## Exercise details:
In the listing below, a line holding "Your e-mail address" and a line holding "Watch Talk (80, 2546)" mark the range. Retype both exactly, with all lines between them.

## Data for this task:

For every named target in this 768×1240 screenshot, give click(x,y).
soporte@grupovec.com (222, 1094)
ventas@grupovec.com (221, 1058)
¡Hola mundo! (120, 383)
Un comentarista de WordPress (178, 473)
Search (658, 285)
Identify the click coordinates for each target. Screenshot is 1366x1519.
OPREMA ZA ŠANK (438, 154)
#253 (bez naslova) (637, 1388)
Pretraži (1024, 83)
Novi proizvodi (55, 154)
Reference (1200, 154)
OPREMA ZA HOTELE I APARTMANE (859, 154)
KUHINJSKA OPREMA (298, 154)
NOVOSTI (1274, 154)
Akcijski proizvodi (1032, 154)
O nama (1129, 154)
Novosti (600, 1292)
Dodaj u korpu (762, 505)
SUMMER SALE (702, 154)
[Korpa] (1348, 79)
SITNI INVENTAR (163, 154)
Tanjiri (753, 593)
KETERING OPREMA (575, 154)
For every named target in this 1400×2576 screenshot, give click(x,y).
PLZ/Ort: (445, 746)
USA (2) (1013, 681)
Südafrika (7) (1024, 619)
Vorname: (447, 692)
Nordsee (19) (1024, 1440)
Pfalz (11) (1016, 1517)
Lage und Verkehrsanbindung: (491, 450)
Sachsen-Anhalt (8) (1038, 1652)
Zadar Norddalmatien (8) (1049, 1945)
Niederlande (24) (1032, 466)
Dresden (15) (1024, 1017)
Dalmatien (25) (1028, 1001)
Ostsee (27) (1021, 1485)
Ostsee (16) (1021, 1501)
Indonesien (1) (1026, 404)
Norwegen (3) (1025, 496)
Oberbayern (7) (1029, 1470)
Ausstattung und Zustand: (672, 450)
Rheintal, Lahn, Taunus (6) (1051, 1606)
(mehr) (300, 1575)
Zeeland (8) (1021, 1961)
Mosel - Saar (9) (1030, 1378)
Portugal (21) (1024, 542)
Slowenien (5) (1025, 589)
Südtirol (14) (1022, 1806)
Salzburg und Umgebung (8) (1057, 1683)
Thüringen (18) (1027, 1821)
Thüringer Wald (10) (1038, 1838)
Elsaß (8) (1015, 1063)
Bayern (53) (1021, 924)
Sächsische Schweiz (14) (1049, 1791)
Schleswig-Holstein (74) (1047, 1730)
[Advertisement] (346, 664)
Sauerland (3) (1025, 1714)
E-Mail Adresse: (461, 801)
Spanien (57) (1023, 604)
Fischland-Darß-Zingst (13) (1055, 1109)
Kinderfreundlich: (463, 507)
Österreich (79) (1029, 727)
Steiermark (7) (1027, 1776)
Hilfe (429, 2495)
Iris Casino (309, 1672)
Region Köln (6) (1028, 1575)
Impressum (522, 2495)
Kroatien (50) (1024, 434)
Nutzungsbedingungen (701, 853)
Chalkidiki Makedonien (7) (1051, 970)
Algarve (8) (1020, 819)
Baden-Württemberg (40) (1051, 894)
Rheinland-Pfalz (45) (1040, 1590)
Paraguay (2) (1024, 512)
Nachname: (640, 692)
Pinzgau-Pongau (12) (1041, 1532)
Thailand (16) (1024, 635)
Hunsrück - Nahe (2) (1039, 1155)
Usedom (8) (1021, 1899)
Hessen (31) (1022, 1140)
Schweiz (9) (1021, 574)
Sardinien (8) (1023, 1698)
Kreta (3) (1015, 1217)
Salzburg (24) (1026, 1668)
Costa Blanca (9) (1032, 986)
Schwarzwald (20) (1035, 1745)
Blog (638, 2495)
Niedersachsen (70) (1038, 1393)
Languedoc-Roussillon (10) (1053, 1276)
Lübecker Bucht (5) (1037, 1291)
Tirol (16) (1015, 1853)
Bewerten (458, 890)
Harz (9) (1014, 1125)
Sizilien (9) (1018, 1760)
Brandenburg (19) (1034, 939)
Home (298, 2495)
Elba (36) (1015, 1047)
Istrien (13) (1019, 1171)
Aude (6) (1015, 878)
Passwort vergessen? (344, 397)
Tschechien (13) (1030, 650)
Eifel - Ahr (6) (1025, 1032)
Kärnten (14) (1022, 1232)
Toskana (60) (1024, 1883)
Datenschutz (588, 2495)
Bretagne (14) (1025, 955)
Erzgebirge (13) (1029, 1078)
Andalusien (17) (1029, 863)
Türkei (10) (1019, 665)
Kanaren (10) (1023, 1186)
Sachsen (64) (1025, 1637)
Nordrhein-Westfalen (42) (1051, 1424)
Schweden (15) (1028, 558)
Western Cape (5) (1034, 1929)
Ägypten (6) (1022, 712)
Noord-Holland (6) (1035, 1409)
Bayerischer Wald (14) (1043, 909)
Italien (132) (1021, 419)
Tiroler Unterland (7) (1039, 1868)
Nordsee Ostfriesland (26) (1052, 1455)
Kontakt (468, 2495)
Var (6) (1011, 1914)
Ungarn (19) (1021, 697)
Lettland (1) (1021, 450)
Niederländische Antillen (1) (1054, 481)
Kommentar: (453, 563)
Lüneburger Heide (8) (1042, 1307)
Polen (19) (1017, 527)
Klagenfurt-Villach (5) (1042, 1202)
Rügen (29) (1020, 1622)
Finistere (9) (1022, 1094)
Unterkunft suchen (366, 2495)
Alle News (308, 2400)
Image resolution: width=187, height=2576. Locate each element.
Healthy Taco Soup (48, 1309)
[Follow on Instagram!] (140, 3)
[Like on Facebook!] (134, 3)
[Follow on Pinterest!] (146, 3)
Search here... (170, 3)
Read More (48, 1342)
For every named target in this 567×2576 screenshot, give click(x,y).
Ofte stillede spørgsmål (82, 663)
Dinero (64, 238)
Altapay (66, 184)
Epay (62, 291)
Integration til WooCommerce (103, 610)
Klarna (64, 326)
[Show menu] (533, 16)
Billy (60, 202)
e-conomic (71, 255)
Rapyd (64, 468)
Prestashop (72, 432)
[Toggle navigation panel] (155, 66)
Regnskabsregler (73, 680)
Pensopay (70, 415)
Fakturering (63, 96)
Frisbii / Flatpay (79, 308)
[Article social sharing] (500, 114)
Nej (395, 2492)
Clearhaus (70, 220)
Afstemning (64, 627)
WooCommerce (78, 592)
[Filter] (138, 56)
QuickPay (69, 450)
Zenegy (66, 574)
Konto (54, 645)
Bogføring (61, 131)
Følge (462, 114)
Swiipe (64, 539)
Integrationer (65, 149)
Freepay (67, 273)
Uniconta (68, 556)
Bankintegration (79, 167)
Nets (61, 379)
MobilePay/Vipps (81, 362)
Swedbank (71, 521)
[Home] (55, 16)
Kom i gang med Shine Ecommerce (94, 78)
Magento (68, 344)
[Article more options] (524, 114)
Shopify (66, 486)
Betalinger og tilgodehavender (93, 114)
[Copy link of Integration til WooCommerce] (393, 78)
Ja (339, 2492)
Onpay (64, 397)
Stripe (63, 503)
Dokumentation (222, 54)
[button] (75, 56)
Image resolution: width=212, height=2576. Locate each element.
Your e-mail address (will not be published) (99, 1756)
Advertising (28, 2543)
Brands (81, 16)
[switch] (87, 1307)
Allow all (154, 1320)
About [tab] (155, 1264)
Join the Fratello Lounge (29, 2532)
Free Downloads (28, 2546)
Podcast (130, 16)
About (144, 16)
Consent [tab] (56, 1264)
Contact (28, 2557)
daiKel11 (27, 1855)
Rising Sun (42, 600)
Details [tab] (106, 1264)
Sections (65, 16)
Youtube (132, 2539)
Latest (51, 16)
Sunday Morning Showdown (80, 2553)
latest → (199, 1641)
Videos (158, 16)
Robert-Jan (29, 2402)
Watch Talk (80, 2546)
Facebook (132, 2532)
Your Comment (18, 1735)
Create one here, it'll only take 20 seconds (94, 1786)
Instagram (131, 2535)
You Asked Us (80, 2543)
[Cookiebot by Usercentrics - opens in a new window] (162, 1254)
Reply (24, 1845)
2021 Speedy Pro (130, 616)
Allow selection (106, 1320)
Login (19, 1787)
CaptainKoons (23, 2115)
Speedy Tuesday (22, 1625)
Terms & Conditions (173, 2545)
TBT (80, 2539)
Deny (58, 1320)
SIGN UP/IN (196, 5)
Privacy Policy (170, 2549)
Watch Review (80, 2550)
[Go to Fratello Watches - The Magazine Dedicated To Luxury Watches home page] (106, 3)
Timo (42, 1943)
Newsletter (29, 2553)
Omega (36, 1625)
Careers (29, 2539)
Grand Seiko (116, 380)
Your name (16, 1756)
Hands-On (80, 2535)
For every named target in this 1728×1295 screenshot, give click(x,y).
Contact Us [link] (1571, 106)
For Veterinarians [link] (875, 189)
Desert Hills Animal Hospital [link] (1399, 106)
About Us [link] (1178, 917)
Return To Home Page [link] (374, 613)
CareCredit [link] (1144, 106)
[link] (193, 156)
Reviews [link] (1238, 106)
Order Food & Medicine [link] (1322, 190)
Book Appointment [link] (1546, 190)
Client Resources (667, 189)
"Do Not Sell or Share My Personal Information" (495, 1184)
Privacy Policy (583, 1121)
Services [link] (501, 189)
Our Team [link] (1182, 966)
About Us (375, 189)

## The completed task:
Your e-mail address (will not be published) (99, 1756)
Advertising (28, 2543)
Brands (81, 16)
[switch] (87, 1307)
Allow all (154, 1320)
About [tab] (155, 1264)
Join the Fratello Lounge (29, 2532)
Free Downloads (28, 2546)
Podcast (130, 16)
About (144, 16)
Consent [tab] (56, 1264)
Contact (28, 2557)
daiKel11 (27, 1855)
Rising Sun (42, 600)
Details [tab] (106, 1264)
Sections (65, 16)
Youtube (132, 2539)
Latest (51, 16)
Sunday Morning Showdown (80, 2553)
latest → (199, 1641)
Videos (158, 16)
Robert-Jan (29, 2402)
Watch Talk (80, 2546)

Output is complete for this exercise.